Data listing
++++++++++++++++++++
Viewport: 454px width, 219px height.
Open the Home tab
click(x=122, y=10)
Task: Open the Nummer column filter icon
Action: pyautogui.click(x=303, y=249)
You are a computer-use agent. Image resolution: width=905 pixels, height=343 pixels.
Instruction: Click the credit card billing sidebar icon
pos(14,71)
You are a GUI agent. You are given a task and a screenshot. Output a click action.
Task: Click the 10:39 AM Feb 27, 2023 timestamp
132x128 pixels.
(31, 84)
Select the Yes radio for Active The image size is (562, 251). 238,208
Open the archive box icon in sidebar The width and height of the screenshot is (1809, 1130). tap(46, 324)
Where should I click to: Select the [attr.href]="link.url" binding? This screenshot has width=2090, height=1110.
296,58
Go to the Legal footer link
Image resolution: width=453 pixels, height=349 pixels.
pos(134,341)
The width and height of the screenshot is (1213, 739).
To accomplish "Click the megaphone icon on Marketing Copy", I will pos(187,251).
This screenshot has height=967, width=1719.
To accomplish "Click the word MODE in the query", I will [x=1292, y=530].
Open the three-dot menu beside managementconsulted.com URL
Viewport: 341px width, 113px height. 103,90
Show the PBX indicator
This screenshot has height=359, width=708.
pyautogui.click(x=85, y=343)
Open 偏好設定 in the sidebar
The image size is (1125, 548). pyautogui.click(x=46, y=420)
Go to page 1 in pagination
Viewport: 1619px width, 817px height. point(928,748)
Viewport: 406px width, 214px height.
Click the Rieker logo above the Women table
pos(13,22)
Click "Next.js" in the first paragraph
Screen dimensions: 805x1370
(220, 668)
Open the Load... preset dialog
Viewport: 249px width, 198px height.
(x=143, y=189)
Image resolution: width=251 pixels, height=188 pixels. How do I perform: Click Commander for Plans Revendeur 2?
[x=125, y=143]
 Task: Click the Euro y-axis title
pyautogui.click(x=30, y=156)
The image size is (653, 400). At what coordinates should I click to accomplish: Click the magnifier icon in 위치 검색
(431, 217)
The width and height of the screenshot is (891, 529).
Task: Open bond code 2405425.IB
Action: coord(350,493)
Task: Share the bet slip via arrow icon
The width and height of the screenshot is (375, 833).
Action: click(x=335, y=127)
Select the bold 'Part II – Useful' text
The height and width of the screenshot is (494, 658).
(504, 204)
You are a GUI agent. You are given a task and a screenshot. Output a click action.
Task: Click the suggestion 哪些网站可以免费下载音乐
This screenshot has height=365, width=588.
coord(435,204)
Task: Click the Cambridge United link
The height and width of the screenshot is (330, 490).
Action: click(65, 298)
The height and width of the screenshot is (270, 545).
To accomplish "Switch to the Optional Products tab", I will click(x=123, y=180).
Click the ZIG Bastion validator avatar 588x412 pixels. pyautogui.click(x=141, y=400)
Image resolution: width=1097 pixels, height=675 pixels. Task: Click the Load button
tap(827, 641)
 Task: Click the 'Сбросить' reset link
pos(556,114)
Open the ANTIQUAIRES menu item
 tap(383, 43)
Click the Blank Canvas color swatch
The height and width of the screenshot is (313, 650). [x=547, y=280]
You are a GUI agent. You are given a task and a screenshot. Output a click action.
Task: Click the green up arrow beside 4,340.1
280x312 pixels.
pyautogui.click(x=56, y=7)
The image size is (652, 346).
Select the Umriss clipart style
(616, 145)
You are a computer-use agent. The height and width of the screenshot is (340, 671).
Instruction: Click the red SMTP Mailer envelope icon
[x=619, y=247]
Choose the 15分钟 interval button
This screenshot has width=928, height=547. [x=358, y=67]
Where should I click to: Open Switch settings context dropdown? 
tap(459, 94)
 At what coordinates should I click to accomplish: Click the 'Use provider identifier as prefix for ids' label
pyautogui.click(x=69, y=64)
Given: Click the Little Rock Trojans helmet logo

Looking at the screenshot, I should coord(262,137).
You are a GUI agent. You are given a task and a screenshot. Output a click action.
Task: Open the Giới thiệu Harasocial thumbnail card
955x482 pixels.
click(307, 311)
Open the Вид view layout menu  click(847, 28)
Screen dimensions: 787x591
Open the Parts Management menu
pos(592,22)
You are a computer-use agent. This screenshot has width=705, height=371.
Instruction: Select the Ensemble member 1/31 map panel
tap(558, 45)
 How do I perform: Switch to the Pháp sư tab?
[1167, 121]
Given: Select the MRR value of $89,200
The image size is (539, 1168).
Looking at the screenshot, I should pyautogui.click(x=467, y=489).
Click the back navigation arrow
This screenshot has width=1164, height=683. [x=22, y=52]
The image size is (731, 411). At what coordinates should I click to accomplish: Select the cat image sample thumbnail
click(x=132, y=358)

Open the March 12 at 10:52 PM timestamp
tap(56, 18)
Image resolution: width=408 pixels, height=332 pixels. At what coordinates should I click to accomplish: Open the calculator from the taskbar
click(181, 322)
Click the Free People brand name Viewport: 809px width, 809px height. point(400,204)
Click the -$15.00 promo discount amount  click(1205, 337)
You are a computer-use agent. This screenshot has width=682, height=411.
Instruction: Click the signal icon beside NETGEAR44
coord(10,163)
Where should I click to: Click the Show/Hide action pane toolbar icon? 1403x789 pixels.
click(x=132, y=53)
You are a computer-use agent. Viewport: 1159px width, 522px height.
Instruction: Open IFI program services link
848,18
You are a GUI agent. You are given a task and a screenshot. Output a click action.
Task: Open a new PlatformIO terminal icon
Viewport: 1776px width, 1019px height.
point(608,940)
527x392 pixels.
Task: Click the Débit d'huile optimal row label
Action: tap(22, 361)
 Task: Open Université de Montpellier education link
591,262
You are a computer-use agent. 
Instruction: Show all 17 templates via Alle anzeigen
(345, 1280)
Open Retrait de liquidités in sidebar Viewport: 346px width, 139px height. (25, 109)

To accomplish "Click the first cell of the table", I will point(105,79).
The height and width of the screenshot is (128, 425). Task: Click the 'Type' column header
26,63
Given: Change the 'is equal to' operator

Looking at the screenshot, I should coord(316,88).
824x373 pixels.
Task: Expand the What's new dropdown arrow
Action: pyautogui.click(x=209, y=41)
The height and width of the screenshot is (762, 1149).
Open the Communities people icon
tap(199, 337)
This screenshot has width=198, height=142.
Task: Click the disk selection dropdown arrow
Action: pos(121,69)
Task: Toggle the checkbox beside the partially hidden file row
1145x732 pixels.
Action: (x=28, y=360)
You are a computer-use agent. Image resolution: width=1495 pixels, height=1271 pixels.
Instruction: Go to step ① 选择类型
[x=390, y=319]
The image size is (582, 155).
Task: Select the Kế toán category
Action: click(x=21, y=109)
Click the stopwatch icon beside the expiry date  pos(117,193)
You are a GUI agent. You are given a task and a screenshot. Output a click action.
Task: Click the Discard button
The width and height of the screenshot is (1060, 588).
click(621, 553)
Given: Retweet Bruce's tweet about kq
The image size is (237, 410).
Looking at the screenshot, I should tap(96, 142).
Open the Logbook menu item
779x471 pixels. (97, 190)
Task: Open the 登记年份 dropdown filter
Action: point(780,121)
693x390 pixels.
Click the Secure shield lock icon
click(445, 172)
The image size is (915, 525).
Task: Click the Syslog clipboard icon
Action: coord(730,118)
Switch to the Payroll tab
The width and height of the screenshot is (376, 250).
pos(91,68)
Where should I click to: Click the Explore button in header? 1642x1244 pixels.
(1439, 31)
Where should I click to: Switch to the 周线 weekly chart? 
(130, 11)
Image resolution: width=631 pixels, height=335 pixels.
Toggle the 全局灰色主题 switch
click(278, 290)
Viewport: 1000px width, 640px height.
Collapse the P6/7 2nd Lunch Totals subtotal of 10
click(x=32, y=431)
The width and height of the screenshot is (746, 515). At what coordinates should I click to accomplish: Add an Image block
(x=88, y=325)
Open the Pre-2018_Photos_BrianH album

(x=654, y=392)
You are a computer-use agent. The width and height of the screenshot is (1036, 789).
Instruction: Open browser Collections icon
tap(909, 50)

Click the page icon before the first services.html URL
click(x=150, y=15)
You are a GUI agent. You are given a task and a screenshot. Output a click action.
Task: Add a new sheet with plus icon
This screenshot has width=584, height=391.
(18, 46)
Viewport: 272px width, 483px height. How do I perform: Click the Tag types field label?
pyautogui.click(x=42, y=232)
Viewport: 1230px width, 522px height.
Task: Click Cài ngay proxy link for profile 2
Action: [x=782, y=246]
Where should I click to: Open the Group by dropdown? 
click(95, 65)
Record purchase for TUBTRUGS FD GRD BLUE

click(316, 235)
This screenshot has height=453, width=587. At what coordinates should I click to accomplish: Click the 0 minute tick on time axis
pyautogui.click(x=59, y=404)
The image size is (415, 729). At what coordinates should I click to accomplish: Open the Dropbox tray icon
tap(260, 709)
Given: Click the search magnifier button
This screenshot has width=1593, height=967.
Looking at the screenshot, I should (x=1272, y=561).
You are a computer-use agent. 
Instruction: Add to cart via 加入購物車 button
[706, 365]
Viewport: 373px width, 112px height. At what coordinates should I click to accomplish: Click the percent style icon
++++++++++++++++++++
→ **WRITTEN REQUEST**
Rewrite the data from the line with "You are a computer-use agent. Image resolution: width=1495" up to and including the line with "tap(909, 50)", putting "Dismiss" in place of "Discard" and leaving everything else unchanged.

→ **TASK OUTPUT**
You are a computer-use agent. Image resolution: width=1495 pixels, height=1271 pixels.
Instruction: Go to step ① 选择类型
[x=390, y=319]
The image size is (582, 155).
Task: Select the Kế toán category
Action: click(x=21, y=109)
Click the stopwatch icon beside the expiry date  pos(117,193)
You are a GUI agent. You are given a task and a screenshot. Output a click action.
Task: Click the Dismiss button
The width and height of the screenshot is (1060, 588).
click(621, 553)
Given: Retweet Bruce's tweet about kq
The image size is (237, 410).
Looking at the screenshot, I should tap(96, 142).
Open the Logbook menu item
779x471 pixels. (97, 190)
Task: Open the 登记年份 dropdown filter
Action: point(780,121)
693x390 pixels.
Click the Secure shield lock icon
click(445, 172)
The image size is (915, 525).
Task: Click the Syslog clipboard icon
Action: coord(730,118)
Switch to the Payroll tab
The width and height of the screenshot is (376, 250).
pos(91,68)
Where should I click to: Click the Explore button in header? 1642x1244 pixels.
(1439, 31)
Where should I click to: Switch to the 周线 weekly chart? 
(130, 11)
Image resolution: width=631 pixels, height=335 pixels.
Toggle the 全局灰色主题 switch
click(278, 290)
Viewport: 1000px width, 640px height.
Collapse the P6/7 2nd Lunch Totals subtotal of 10
click(x=32, y=431)
The width and height of the screenshot is (746, 515). At what coordinates should I click to accomplish: Add an Image block
(x=88, y=325)
Open the Pre-2018_Photos_BrianH album

(x=654, y=392)
You are a computer-use agent. The width and height of the screenshot is (1036, 789).
Instruction: Open browser Collections icon
tap(909, 50)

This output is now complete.